Sagte der Rocherl trutzig: „Warum soll’s nit wahr sein! Es ist wahr.“
„Christi Heiland!“ rief die Mutter. „Du hättest den Schusterbuben in die Hütten gesperrt! Daß er auf den Tod ist worden! Ja warum denn, gottverlassener Mensch!“
Der Rocherl blickte um sich, blickte die Barbel an, den Vater, endlich auch die Mutter, und antwortete: „Das kann ich nit sagen.“
„Die Marenzel schreit herum, sie werde dich von den Schandarmen abholen lassen. Da wolltest du ein bissel länger sitzen müssen, als ihr Clemens in der Hütten!“
Der Rocherl nichts, als ein Achselzucken.
Später habe ich ihm draußen unter den Kirschbäumen zu bedenken gegeben, daß er den abscheulichen Vorwurf nicht auf sich sitzen lassen dürfe. Da wird er zornig und schreit: „Stell’ dich nit so blöd’! Du weißt es recht gut, wie es ist. Mich rechtfertigen — nichts leichter, als das! Soll sich die Barbel das Herz abkränken, wenn sie den Schimpf erfährt? Und den Vater der Schlag treffen wegen des Hasenschreckers und was dran ist zu verstehen gewest? Laß mich aus, da will ich lieber mit den Federbuschmännern davonspazieren.“ — ’s ist doch ein Kerl zum Küssen.

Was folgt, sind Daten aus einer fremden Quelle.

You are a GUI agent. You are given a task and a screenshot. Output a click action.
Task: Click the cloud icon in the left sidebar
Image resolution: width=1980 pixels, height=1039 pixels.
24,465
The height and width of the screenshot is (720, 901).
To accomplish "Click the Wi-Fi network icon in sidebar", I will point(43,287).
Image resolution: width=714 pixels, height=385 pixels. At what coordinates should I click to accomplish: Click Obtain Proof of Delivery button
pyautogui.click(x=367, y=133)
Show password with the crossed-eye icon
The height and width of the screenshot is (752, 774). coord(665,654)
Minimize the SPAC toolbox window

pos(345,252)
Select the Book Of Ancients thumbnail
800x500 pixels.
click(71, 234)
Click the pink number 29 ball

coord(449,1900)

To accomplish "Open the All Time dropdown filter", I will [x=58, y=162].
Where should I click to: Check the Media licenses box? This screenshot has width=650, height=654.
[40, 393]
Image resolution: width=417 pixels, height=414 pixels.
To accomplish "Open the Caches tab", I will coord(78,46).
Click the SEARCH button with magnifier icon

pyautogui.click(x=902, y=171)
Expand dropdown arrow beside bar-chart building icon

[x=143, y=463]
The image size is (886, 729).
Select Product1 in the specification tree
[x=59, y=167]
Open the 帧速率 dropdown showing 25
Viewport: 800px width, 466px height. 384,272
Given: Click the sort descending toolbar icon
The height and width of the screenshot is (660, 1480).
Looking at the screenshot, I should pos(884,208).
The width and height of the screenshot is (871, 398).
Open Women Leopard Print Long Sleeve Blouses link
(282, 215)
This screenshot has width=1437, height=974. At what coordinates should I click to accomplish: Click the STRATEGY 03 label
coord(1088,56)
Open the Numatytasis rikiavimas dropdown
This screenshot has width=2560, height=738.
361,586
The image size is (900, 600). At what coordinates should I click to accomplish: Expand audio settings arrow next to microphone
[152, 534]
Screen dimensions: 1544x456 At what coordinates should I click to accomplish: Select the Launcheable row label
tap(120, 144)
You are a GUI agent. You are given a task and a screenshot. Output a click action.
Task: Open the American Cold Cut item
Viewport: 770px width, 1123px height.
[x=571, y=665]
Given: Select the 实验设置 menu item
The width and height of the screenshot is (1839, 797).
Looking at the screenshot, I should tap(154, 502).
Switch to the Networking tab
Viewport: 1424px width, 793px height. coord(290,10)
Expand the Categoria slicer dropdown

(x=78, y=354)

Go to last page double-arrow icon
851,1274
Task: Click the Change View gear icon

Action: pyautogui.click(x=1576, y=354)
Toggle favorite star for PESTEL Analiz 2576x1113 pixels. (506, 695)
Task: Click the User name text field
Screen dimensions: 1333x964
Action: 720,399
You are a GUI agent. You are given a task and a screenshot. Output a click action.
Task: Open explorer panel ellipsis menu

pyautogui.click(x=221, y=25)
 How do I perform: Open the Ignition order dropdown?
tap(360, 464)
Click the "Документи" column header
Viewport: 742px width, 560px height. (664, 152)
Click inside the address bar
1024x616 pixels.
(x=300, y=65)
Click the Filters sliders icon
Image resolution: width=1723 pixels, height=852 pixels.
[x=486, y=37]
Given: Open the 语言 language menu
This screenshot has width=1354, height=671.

Der Konflikt ist zur Stunde aber schon gelöst und die Barbel hat’s gethan. Die Barbel ging hinab zum kranken Clemens um ihn zu trösten und auszufragen, wie es gekommen sei. Beim Jungen war vorher gerade der Kurat gewesen mit den Sterbesakramenten.
Der Kranke soll ihr gleich die glühheiße Hand entgegengestreckt haben und sie um Verzeihung gebeten.
„Was hab’ denn ich dir zu verzeihen?“ hat sie gefragt.